Intermec has an engineering and marketing office close to Worley's Cedar Rapids warehouses, and Intermec also hopes to benefit from the experience of deploying RFID at Worley. "We hope to use Worley as both a test bed for some products and services and a showcase to a variety of different customers," says Brian Schulte, retail industry marketing director at Intermec Technologies, which is based in Everett, Wash.

Worley says it hopes the trial will provide evidence of a potential return on investment from using RFID in its warehouse. Currently, Worley forklift operators use a bar code scanner tethered to their vehicle to read the bar code label attached to a storage location. This is done in order to track and ensure that the correct pallet is being addressed. When Worley ships out a pallet, the operator has to scan the bar code label on the shipping door where the pallet is being loaded or unloaded.

"This is all somewhat time-consuming," says Dan Burnhardt, IT director at Worley. "We expect to see improved productivity and improved accuracy from deploying RFID."

Worley expects the trial initially will involve tagging reusable shipping containers carrying liquid concentrate in a closed-loop application. At first, the company will use RFID to record the containers' arrival and departure. As the trial develops, Worley will expand the system so that it can track the containers' location within the warehouse. The company expects to see improved accuracy when it no longer has to fall back on manual entry of the lot or batch number for each container of these products when occasional shipments arrive without advance shipping notices or other electronically transmitted shipping data.

"That batch number is our customer's real tracking number. They are long numbers that have to be keyed in, and there is always the possibility of errors occurring," Burnhardt says. The batch number could be included on the RFID tag to help prevent such errors, he explains.

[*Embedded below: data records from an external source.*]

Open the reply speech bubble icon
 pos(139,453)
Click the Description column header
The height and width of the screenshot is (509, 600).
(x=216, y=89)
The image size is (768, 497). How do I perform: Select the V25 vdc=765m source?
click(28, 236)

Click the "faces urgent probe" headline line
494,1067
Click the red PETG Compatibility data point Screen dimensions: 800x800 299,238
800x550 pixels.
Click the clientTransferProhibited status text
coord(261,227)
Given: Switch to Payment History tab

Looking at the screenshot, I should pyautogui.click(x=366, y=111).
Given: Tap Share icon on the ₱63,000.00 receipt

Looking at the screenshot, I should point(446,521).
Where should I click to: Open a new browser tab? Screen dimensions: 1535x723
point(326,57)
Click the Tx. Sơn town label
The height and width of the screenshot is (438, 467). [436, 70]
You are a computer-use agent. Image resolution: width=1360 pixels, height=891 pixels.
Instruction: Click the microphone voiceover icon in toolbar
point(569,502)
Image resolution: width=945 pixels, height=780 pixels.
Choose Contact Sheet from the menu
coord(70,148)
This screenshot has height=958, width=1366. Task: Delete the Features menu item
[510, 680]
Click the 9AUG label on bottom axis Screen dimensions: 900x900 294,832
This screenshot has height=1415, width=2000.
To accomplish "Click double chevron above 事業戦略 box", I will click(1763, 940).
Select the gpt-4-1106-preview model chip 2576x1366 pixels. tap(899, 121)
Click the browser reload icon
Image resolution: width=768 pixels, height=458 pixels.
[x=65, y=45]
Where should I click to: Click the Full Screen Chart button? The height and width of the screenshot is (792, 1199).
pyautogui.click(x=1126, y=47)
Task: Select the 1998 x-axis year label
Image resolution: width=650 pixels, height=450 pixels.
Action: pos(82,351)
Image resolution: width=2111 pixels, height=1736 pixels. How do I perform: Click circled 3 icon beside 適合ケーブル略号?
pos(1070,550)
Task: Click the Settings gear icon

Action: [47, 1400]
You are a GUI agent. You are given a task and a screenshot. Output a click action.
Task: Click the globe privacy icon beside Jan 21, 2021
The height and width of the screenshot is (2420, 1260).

While Worley's primary goal is to prove a business case for adopting RFID, it also hopes to use its experience with the technology to offer RFID services such as putting RFID tags on product shipments for its clients in order so they can meet RFID requirements from their own customers. Worley also hopes RFID will enable the company to offer value-added services such as letting its customers track their products as they move through Worley's operations.

Key to its planned trial and future RFID deployment, says Worley, is the ability to connect RFID readers to its existing warehouse management system, Warepak/400, which is developed and sold by Warepak Corp., a division of Worley. "We don't want to use any additional middleware or extensions to our WMS systems, and we are hoping Intermec will be able to design an RFID system that will require little or no modification to feed information to a WMS system," says Burnhardt.

Worley is also looking to Intermec to find other applications of RFID that can help Worley improve the way it runs its business. "Intermec will come up with innovative ways to apply this technology to our operations, and we are open to a range of potential applications that could be possible," Burnhardt says.